#### Data under study:

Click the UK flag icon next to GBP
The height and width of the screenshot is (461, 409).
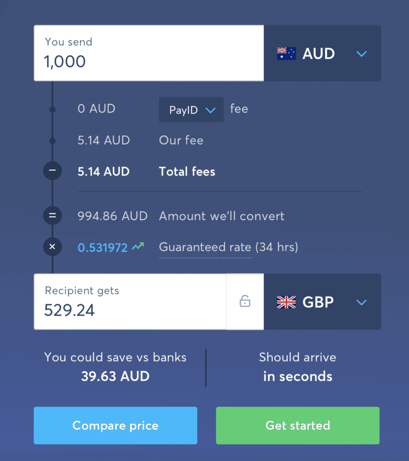point(286,302)
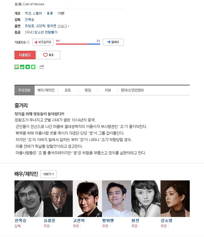204x237 pixels.
Task: Vote thumbs-up 보고싶어요 button
Action: [x=43, y=42]
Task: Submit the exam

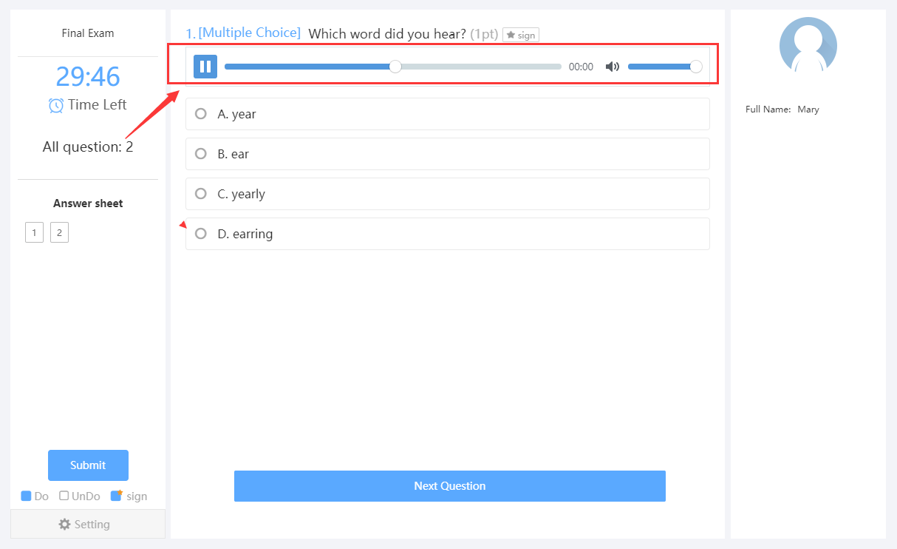Action: pyautogui.click(x=88, y=465)
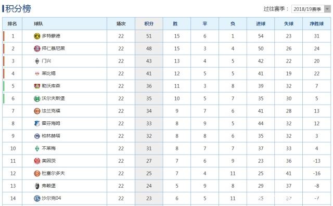The width and height of the screenshot is (333, 206).
Task: Click the Borussia Dortmund team crest icon
Action: tap(37, 36)
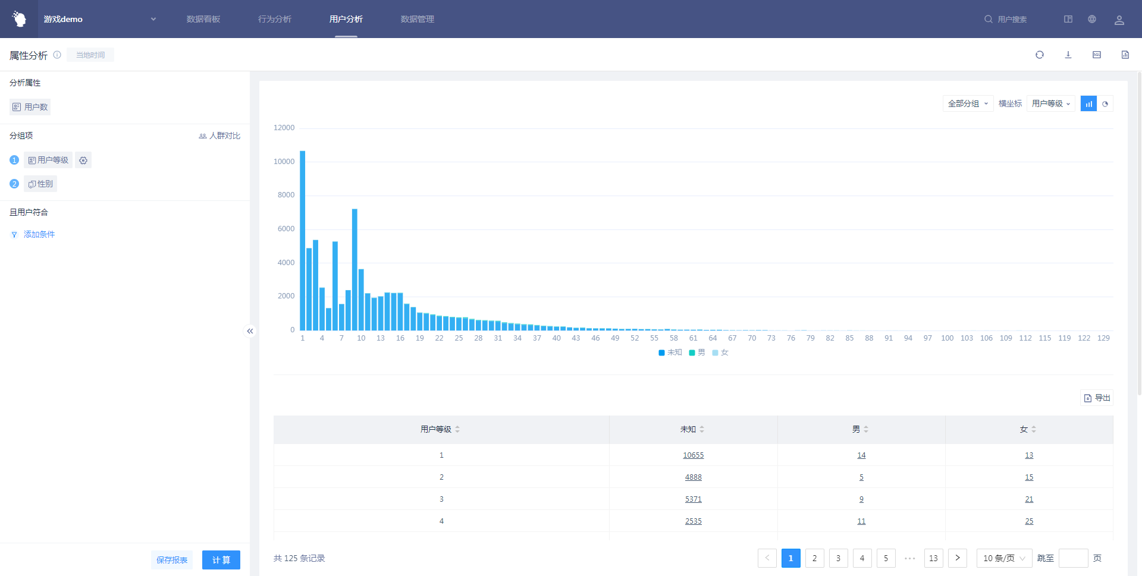Open the 10 条/页 page size dropdown
This screenshot has height=576, width=1142.
(x=1003, y=558)
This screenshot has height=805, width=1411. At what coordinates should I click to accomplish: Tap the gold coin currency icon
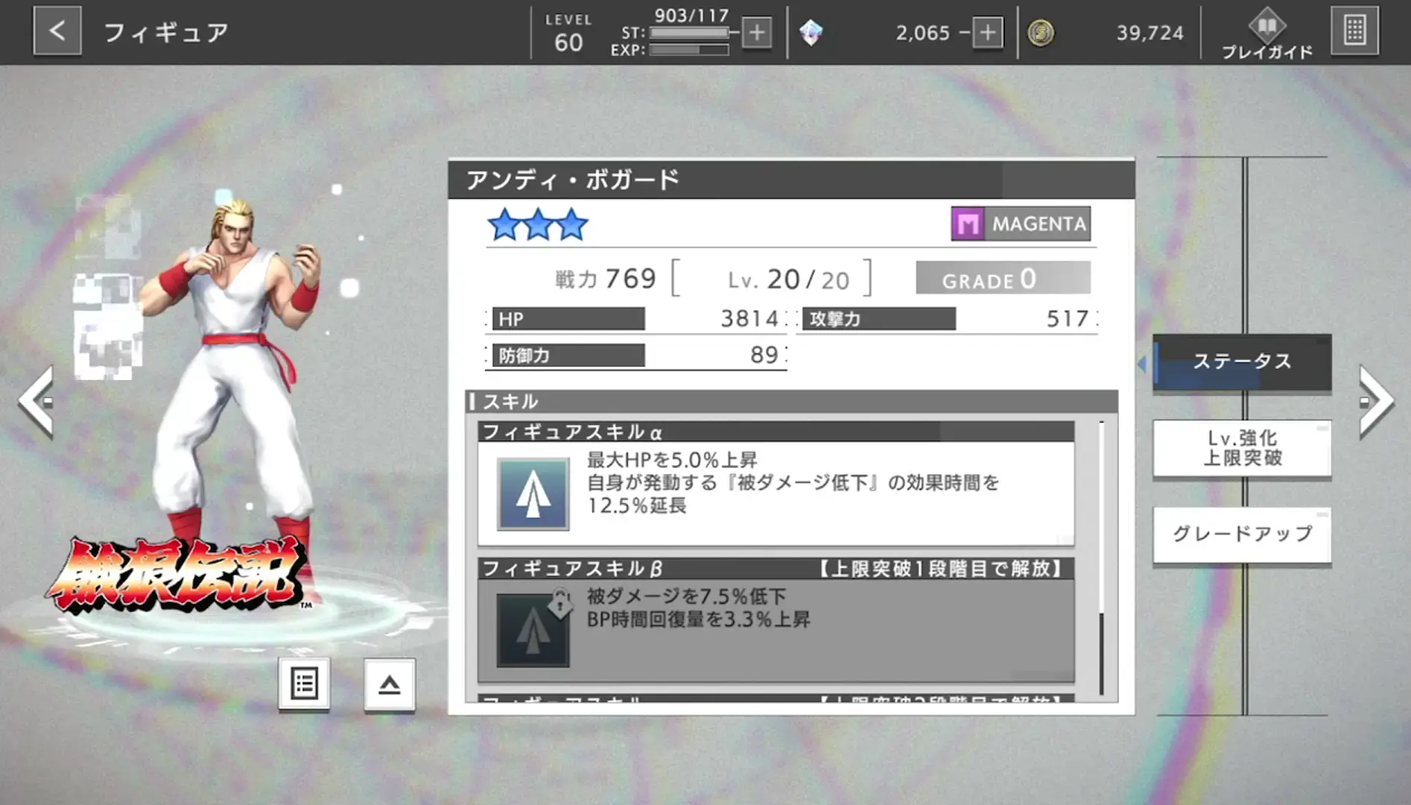1041,33
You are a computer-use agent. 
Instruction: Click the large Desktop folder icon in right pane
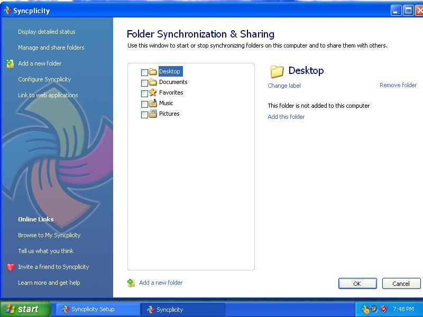pos(277,71)
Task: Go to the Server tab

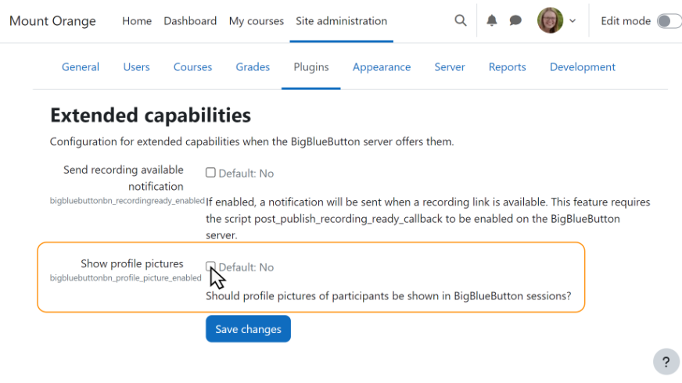Action: point(450,67)
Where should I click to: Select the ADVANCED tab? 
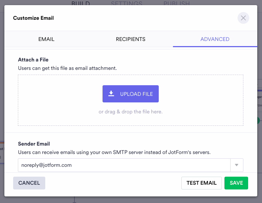pos(215,39)
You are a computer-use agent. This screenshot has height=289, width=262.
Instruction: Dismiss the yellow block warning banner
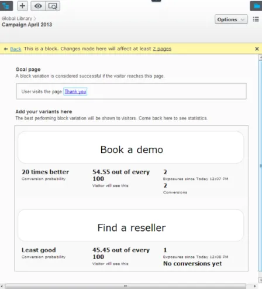[257, 49]
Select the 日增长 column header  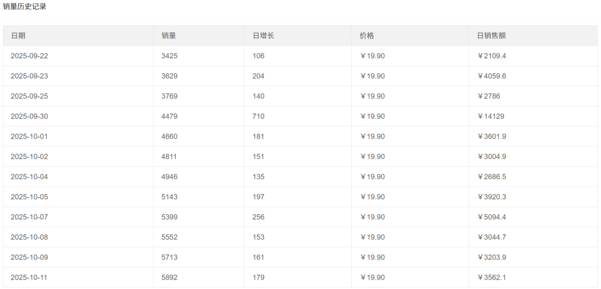[263, 36]
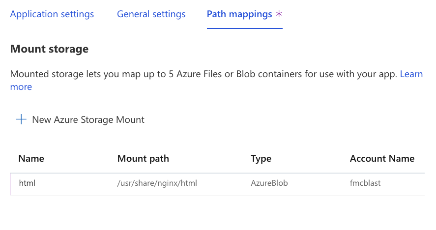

#### Aim of the exercise:
Scan the material for lines holding the word "computer", count them, and give the result alone.

#### Task response:
2